In sixty illustrative plates, the "blueprints" are presented, showing the steps from spherical bilayer to torus to multi-torus to the main forms of nature. The theorem is the discovery that the expansion of a spherical bilayer can accurately simulate the forms of complex animals and plants.
To attempt to explain why this process is invisible to the observing embryologist, two well-known phenomena are suggested---Embryological Condensation and Morphogenetic Fields. Condensation. A fundamental principle in embryology states that as the species becomes more “evolved” the first stages in the development of the embryo disappear as stages are added at the end. This is the reason that the images illustrated do not correspond with the observed stages of embryology, representing, instead, the reconstitution of the missing first stages, much as a detective re-enacts the steps of a crime. On the Origin of Form suggests that the mechanism by which the forms are encoded from generation to generation is the phenomenon called Morphogenetic Fields. The egg is cleaved into a thousand cells, each of which "remembers" its former neighbors, and proceeds to reassemble the whole during embryogenesis.

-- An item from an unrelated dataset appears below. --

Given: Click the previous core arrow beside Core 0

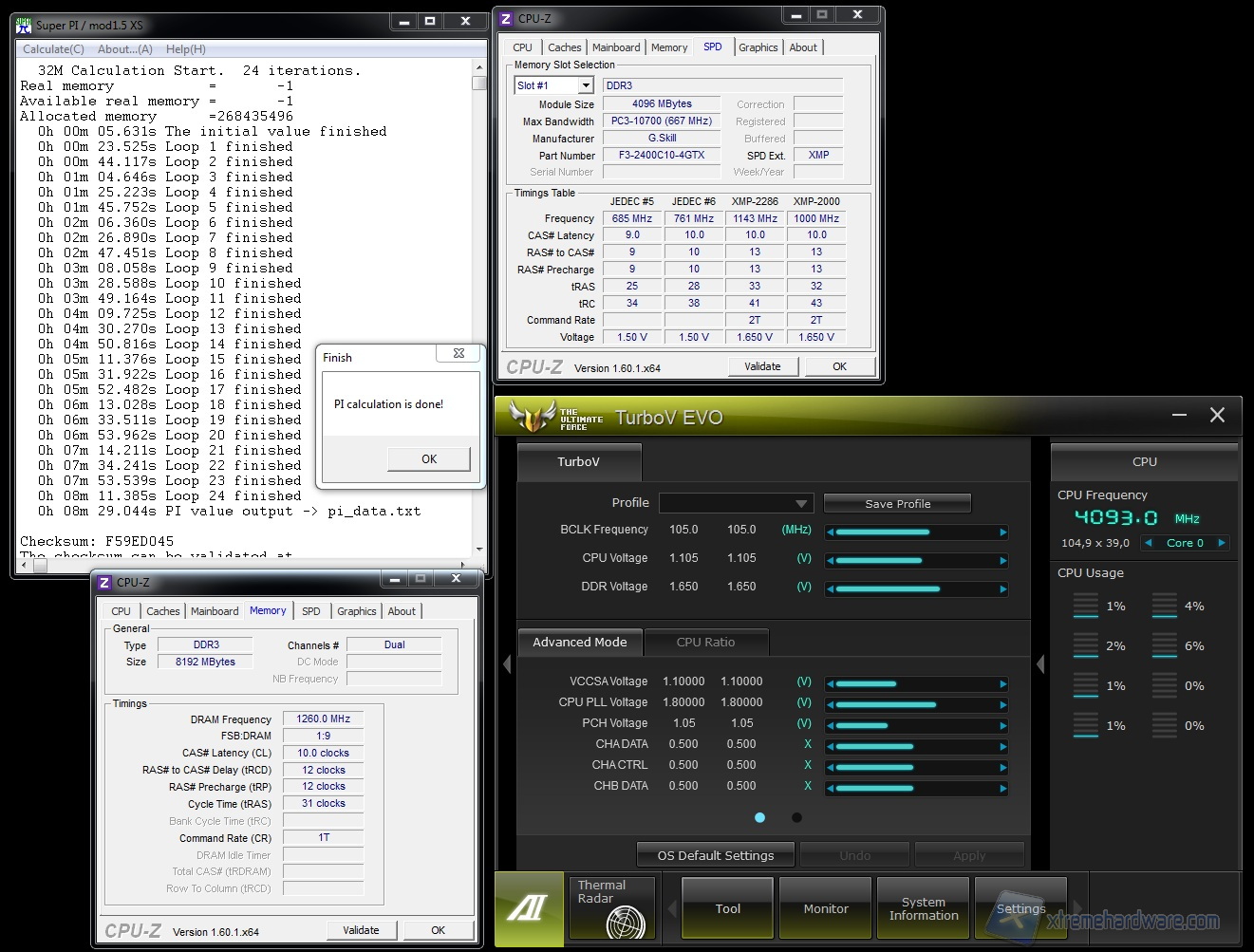Looking at the screenshot, I should (x=1149, y=543).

Does this model constitute proof? The model is a system, like the Periodic Table of the Elements, or the Linnaean system of biological classification. These organize a body of existing data, demonstrating a pattern in the relationship of the parts, conferring rationale to the whole. These systems are corroborated by the rational placement of each individual into the pattern of the whole. Only in math is there proof. The purported solution in On the Origin of Form is a hypothetical sequence of past events which can account for what we now see. This common form of every-day reasoning is the basis of astronomy, geology, and any discipline based on historical evidence. To succeed, the model must account for all observed phenomena in the field it claims to explain. Is nature a mathematical problem to be solved? Natural forms possess universal characteristics by which we easily recognize the living from the inorganic. The ancients used the expression, “God the Geometer.”
Seventeenth century botanists presumed a mathematical origin of the shapes of flowers. Goethe sought the Urform, geometric mother of all form. This model demonstrates that the gamut of complex life can be derived directly from the forms that naturally occur when confined concentric spheres expand. Since life is widely believed to have begun by the self-organization of lipid bilayer spheres, there is good reason to suspect that the proposed model is what nature is secretly using.
The two main current theories on evolution are the natural selection of random genetic mutants and creationism. By the late nineteenth century embryologists provided detailed descriptive drawings of the stages of embryo development. This model is causative, the first such to be published. It is an epigenetic, mechanically coherent, non-metaphoric account of evolution. It presents a plausible scientific alternative to the theory of evolution by natural selection.